--- MATERIAL PROVIDED ---

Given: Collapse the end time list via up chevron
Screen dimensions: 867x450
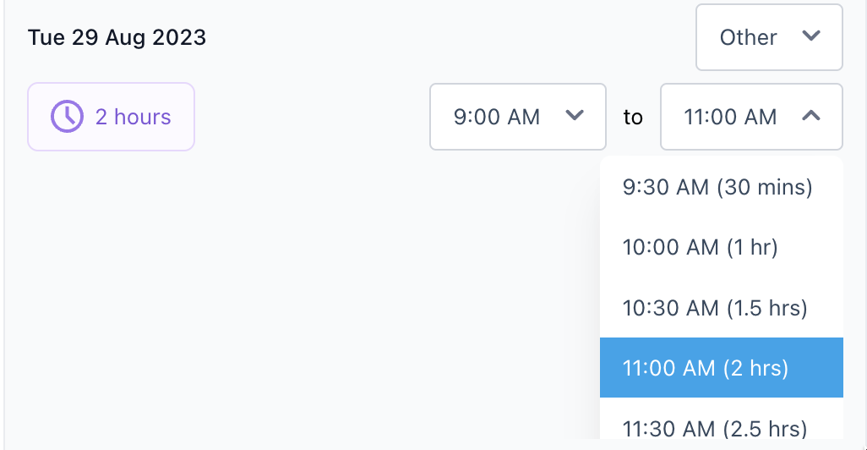Looking at the screenshot, I should 811,115.
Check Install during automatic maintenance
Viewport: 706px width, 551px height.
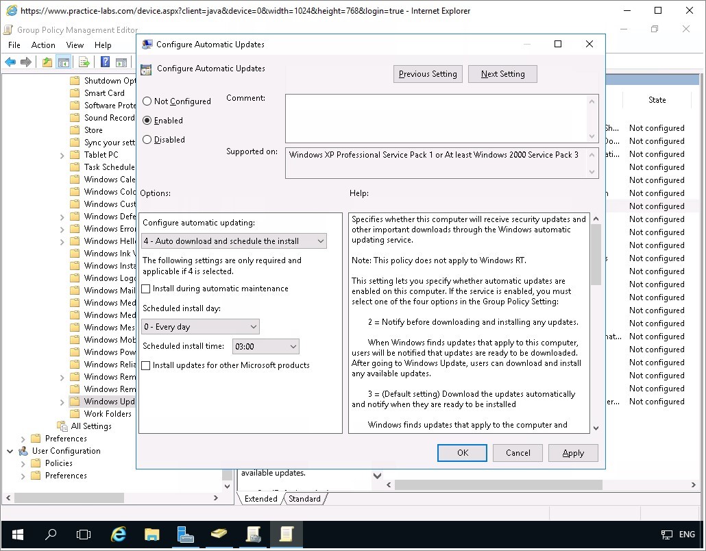146,289
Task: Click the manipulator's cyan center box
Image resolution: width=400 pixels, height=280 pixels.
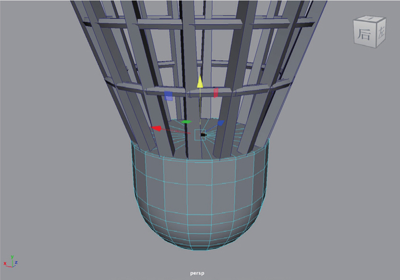Action: (x=199, y=135)
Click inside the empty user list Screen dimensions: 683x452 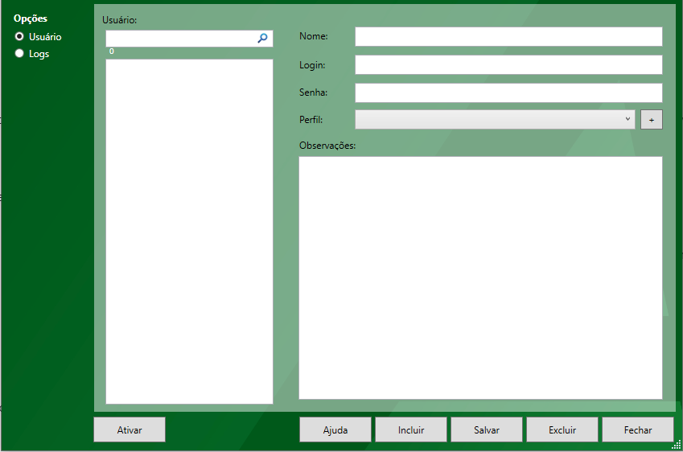pos(189,231)
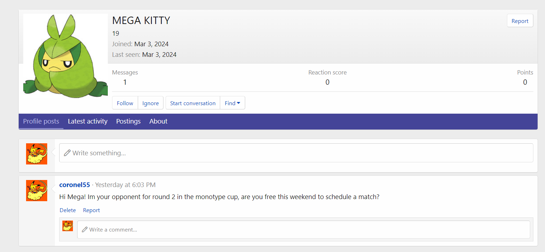This screenshot has height=252, width=545.
Task: Click the Pikachu avatar beside Write something box
Action: click(x=37, y=154)
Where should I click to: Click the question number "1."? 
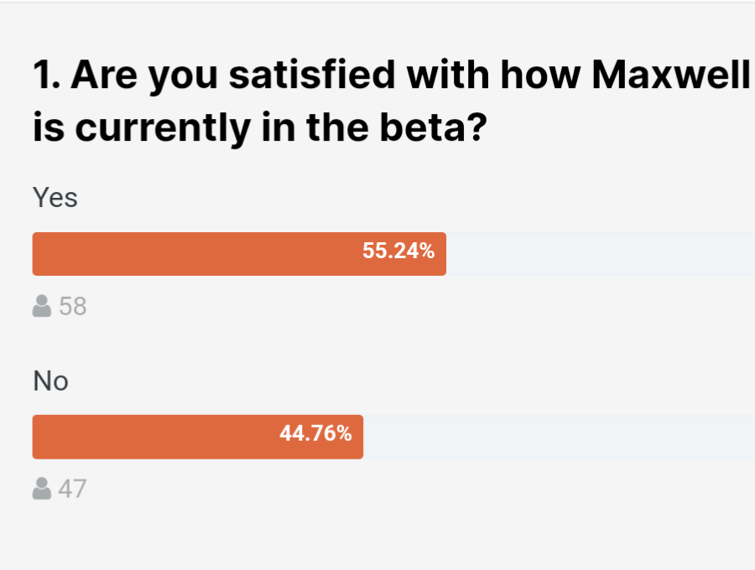45,77
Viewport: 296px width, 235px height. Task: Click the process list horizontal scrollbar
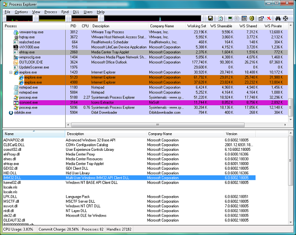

---

An exact copy is required of the lines from the one holding "Where should I" to the end of the entries above, both included; no pictures belong in it.

## WRITTEN REPLY
Where should I click to: Click the question number "1."? 
45,77
Viewport: 296px width, 235px height. Task: Click the process list horizontal scrollbar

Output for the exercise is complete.